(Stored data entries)

══════════════════════════════

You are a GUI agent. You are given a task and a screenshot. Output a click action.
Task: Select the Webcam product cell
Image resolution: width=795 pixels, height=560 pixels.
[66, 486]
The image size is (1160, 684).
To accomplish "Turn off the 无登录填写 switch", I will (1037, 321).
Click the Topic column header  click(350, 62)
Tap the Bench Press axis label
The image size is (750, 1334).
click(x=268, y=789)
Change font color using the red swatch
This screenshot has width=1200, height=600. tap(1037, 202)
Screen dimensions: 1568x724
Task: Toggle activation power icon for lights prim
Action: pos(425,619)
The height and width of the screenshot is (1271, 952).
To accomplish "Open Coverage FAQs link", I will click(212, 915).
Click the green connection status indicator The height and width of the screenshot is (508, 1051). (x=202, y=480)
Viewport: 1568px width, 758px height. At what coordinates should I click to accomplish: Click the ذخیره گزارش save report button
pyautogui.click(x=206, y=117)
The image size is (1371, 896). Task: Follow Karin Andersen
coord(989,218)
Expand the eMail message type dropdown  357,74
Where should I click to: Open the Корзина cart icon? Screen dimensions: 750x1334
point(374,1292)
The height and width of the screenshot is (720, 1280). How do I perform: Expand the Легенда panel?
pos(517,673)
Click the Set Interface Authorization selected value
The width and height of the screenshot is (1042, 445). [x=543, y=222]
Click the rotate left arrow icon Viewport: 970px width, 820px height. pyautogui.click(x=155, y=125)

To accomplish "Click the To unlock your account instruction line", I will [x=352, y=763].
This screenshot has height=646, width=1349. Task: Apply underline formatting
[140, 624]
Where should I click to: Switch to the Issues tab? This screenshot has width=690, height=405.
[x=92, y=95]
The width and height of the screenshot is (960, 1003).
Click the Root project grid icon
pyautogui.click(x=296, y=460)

══════════════════════════════

Assignment » All that the answer may hold is the lines from the one with "Where should I click to: Switch" through the end of the data, set down exactly as they appear.

Response below »
Where should I click to: Switch to the Issues tab? This screenshot has width=690, height=405.
[x=92, y=95]
The width and height of the screenshot is (960, 1003).
Click the Root project grid icon
pyautogui.click(x=296, y=460)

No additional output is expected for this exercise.